Heart Rehab Programs May Help Some Stroke Patients
Structured Rehab After Stroke May Save Lives, Researchers Say
Insurance Coverage May Be Barrier continued...
She thinks cardiac rehab is a great fit for people who have had mini- or mild strokes.
“If these patients are discharged and go on their merry way, they would not be monitored and could end up getting worse,” she says.
“The infrastructure is already there, so we would be able to implement a program immediately,” Tracy says.
Insurance coverage may be a barrier. There are only certain events that are covered, and “right now, these strokes are not considered qualifying diagnoses,” she says.
Roger Bonomo, MD, director of stroke care at New York City's Lenox Hill Hospital, says many of the features of cardiac rehab would benefit people who have had mini or mild strokes.
But “you don't go to cardiac rehab because of a TIA,” he says. “We try to do the same kind of education in the short time that we have them in the hospital.”
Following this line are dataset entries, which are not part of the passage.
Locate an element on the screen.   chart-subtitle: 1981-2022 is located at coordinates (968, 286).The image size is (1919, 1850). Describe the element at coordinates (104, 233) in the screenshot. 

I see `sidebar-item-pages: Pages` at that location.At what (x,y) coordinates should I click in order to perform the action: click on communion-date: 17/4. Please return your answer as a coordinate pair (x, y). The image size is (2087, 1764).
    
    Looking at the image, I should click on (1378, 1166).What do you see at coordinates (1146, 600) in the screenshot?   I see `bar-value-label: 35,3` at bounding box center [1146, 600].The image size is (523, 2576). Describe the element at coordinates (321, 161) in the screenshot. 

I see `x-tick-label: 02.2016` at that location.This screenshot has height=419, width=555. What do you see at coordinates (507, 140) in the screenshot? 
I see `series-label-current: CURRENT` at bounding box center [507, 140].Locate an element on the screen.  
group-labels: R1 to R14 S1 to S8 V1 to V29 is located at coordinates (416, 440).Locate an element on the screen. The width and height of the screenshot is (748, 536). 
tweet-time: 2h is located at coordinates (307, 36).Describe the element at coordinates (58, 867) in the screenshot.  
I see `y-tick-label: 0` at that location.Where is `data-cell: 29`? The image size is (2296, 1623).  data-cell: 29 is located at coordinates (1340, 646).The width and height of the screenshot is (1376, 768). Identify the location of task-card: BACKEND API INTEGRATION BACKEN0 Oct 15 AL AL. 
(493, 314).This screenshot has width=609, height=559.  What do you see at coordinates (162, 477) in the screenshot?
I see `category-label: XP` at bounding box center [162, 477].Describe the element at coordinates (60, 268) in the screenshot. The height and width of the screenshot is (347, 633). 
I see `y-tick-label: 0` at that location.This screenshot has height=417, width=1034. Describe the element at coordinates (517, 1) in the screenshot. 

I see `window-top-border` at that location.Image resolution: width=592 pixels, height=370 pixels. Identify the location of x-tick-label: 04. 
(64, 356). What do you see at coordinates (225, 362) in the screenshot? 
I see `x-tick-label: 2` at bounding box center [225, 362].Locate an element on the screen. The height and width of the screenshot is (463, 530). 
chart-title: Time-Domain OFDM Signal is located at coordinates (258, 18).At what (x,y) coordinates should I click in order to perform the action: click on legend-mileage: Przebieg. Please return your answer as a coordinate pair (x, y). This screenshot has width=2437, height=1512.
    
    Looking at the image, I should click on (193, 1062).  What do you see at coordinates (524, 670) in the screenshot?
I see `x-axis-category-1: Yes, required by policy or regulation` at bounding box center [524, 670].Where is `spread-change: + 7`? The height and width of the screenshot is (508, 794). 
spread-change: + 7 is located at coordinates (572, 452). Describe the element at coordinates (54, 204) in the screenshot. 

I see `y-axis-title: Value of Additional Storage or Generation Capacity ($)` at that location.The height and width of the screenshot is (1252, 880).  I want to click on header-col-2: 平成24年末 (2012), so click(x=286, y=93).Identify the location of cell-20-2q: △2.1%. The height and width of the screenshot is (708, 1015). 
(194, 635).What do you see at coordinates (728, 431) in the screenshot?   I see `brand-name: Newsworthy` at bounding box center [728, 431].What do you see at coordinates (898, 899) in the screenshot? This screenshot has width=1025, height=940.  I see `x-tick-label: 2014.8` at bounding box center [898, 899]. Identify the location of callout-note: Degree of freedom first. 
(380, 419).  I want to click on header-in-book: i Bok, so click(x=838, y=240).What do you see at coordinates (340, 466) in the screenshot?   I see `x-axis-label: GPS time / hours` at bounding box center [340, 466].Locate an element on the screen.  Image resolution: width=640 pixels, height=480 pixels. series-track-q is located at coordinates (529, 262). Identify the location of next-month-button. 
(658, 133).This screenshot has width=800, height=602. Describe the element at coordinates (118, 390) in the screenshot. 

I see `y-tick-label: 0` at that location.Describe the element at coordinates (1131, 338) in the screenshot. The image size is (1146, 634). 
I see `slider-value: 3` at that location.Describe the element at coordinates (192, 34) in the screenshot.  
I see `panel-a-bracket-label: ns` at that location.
It’s close to impossible to encourage successful and long-term smoking cessation during this time frame, Bonomo says. “The best of all possible worlds would be to have follow-up care that includes the same kind of program that is completed in cardiac rehab, namely education about diet, exercise, and adherence to [cholesterol-lowering] medications and smoking cessation.”
David Langer, MD, director of cerebrovascular research at the Cushing Neuroscience Institute of the North Shore-Long Island Jewish Health System in Manhasset, says that this type of program could absolutely benefit people who have had mini or mild strokes, not to mention those who have risk factors for these conditions.
“Ideally this program could help people even before they have a stroke, including people who smoke, have high cholesterol or high blood pressure, or other risk factors,” he says, but the issue is that insurers don’t pay for these services.